WORK INSTRUCTION =>
Within the listing below, please copy exactly the lines between the line holding "The image size is (773, 435)." and the line holding "Open more options", inclusive.

BEGIN

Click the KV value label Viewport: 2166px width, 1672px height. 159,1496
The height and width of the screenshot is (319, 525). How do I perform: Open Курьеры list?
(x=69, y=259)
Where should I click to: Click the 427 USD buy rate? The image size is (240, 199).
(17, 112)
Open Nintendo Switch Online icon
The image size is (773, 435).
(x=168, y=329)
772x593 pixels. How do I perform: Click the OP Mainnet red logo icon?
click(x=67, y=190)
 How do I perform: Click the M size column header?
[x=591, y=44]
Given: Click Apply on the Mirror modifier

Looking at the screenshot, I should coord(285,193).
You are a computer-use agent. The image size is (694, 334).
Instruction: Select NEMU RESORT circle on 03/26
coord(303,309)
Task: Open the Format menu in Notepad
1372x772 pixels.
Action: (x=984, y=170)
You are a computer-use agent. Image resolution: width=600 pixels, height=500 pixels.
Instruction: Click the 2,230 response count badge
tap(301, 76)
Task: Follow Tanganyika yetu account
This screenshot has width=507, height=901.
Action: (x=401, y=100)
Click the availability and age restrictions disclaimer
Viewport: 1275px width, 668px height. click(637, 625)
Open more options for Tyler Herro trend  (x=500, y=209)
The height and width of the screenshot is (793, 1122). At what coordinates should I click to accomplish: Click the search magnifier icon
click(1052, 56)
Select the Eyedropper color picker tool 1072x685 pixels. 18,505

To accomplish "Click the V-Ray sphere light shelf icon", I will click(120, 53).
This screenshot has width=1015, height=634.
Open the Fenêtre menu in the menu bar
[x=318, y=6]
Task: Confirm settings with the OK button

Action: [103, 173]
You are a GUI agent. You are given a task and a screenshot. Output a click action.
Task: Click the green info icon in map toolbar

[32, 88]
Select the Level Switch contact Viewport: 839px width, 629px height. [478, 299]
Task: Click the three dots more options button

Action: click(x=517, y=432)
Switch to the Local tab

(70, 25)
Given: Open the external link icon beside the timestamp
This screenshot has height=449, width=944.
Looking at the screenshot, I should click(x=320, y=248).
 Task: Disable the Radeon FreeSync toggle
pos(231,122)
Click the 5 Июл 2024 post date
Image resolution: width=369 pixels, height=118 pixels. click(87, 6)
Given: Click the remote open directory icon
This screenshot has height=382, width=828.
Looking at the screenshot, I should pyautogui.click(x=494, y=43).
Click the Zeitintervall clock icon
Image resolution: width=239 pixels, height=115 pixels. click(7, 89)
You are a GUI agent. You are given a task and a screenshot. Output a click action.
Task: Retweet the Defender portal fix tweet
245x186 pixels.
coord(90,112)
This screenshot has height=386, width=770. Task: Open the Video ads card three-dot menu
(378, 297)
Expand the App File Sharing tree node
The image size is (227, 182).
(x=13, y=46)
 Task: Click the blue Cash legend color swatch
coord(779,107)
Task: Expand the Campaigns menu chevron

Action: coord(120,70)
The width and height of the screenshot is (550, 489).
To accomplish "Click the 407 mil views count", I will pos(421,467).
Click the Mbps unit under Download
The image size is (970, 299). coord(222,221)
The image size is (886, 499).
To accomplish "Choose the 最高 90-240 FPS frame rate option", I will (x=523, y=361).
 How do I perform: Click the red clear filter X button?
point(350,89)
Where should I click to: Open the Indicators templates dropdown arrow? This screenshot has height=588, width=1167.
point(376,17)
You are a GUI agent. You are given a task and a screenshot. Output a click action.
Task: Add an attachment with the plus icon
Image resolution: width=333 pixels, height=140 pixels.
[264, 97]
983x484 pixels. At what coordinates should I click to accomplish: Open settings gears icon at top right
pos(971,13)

END

OUTPUT OF THE TASK =>
The image size is (773, 435).
(x=168, y=329)
772x593 pixels. How do I perform: Click the OP Mainnet red logo icon?
click(x=67, y=190)
 How do I perform: Click the M size column header?
[x=591, y=44]
Given: Click Apply on the Mirror modifier

Looking at the screenshot, I should coord(285,193).
You are a computer-use agent. The image size is (694, 334).
Instruction: Select NEMU RESORT circle on 03/26
coord(303,309)
Task: Open the Format menu in Notepad
1372x772 pixels.
Action: (x=984, y=170)
You are a computer-use agent. Image resolution: width=600 pixels, height=500 pixels.
Instruction: Click the 2,230 response count badge
tap(301, 76)
Task: Follow Tanganyika yetu account
This screenshot has width=507, height=901.
Action: (x=401, y=100)
Click the availability and age restrictions disclaimer
Viewport: 1275px width, 668px height. click(637, 625)
Open more options for Tyler Herro trend  (x=500, y=209)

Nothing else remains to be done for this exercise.